Today was a rare occurrence, a lazy outing on Beinn Bheula, a Corbett in a remote corner of Argyll. Moreover, I was with John and Keith, two walking companions with whom I had walked on hundreds of occasions and partnered in various mountain marathons. We were now all retired. The three of us had first climbed together in December 1990 on Ben Lui when we had chiselled our way up the northeast ridge which was coated in verdigris. Today for once we were in no hurry, it was not a competition and being retired we had no need to make it a 10 hour day or to do another couple of hills. 

We left at 9am and drove to the top of the Rest and Be Thankful and then down to Lochgoilhead and looked around the village before setting off for the hidden Beinn Bheula. Apart from a fleeting visit during the 1991 Karrimor Mountain Marathon, I had not been here since 1976 when I had paddled across Loch Long to a friend's remote cottage on Loch Goil in an inflatable canoe towing a mackerel line to catch my supper. I was surprised at the development that had taken place over the years with large static caravan sites and a hundred or so chalets.  Despite the difficult access, the place seemed to be lively even this early in the season. 

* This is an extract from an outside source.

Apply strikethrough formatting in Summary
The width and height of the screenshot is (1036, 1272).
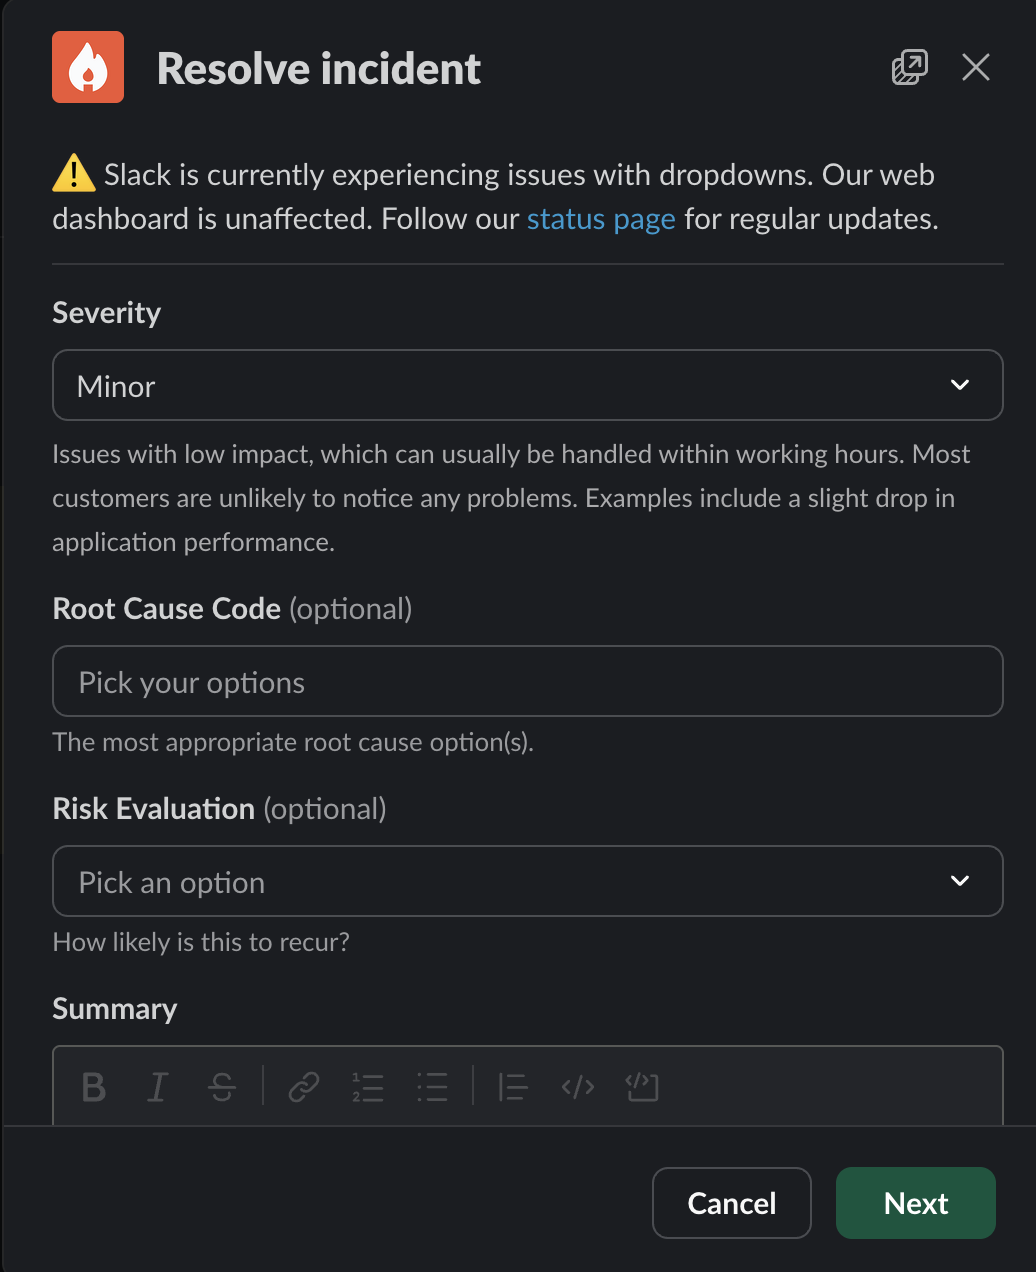coord(222,1086)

We parked at Lettermay, a couple of miles beyond Lochgoilhead and began our walk up an old track eventually following the Lettermay burn until it became impassable and then wading across the swollen river. We found a trail which took us nearer to the mountain. The steep climbing began at a waterfall that was host to a bank of primroses. We drifted along, reliving past exploits and planning future days in the hills or on bikes. In the past, we had to walk at weekends whatever the weather, now we were now free to choose our days to get out.  We wondered whether the blueish skies would remain or if the promised hail and snow showers would get this far driven by the cold northeasterly winds.

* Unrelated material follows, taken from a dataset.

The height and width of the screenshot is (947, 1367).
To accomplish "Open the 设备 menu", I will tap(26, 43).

It was a continuous steep pull up a grassy slope above until we reached a gulley at about 620 metres that leads onto the summit plateau. It was plastered with wet snow which made for a difficult climb.  As we arrived at the trig point, black clouds rolled in from the northeast and within minutes we were enveloped in a blizzard. Wrapped in waterproofs we took a bearing for Creag Sgoitte and then followed the steep grassy slopes and turned to the east until we eventually emerged into the sunshine with splendid views down to Lochan nan Cnaimh.  We found the aircraft crash with the wing of the American built Grumman Martlet still intact after 60 years. It had wings that folded as it was designed for use on aircraft carriers, so Keith and I checked that the wings would still fold and they did! 

Arriving at the edge of the forest we endeavoured to find the firebreak but there had been devastation from the winter gales and we spent twenty minutes or so climbing over fallen trees before we found the boggy path down the firebreak. There were similar sections ahead before we arrived at the track that took us back to Lettermay. By this time the sun had reappeared and the last section was a leisurely stroll. In the past, most of our walks would have been completed at dusk with a night in a tent, cup-a-soup and savoury rice for nourishment and the prospect of wet socks to start the next day. We returned via Arrochar, Balloch and Gartmore, where we stopped for afternoon tea with Keith's friend, a professor who lived in the gatehouse and had built an architect-designed extension that had an inspiring view of the local woodland. I was home at 5pm in time for a soak in the bath. Normally we would still have two hills and 8 or 9 kilometres to go at this hour.